### DIRECTIONS FOR THIS TASK:
Would you copy each line of the records that includes the word "accomplish"?

### DATA PROVIDED:
=== Begin Enclosure ===

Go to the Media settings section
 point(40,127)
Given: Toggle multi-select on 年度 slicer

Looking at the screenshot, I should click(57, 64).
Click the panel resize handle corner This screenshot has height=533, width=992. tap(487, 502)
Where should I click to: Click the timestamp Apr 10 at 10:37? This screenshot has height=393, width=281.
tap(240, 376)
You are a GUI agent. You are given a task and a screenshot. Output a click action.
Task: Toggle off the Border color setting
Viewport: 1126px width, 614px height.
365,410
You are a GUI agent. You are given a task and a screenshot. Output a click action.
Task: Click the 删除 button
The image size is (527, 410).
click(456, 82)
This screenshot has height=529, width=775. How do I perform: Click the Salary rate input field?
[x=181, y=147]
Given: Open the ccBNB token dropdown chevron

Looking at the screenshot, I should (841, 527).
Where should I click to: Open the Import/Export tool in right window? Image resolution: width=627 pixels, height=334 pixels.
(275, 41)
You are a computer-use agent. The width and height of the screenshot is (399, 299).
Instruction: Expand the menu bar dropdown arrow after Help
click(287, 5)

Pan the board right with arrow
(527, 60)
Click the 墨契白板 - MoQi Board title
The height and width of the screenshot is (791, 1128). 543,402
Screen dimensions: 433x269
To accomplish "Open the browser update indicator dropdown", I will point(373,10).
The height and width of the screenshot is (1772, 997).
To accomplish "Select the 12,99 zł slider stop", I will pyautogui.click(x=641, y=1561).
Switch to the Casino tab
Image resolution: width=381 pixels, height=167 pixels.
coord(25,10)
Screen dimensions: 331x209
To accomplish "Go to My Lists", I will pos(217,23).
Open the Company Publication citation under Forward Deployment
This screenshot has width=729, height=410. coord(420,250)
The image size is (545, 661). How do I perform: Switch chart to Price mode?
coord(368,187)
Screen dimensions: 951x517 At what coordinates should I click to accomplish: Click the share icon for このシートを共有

=== End Enclosure ===

### ANSWER TO THIS PROBLEM:
To accomplish "Open the browser update indicator dropdown", I will point(373,10).
To accomplish "Select the 12,99 zł slider stop", I will pyautogui.click(x=641, y=1561).
To accomplish "Go to My Lists", I will pos(217,23).
Screen dimensions: 951x517 At what coordinates should I click to accomplish: Click the share icon for このシートを共有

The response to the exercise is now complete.